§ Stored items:
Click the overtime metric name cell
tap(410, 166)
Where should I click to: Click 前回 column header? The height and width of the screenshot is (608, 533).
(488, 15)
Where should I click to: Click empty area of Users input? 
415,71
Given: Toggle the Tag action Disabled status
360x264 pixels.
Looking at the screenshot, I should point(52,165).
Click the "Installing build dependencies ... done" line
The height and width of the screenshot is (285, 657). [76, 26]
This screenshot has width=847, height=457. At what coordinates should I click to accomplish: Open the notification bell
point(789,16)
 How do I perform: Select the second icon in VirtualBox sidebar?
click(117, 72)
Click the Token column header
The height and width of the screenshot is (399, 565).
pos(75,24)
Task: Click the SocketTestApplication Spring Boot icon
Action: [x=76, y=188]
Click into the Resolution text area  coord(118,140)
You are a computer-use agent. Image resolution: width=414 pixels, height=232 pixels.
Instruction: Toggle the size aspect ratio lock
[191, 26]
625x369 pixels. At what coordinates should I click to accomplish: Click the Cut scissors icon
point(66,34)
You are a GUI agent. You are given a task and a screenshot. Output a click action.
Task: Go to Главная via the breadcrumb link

--

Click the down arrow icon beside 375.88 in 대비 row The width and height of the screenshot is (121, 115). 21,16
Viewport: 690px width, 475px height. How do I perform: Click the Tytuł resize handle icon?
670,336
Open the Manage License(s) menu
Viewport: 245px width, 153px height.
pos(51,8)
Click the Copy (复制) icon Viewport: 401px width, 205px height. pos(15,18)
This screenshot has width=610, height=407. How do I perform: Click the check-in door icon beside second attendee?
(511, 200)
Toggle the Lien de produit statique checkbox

§ Exercise aim: Using the records above, report how many lines include "agent", with no words around the number.

§ Answer section: 2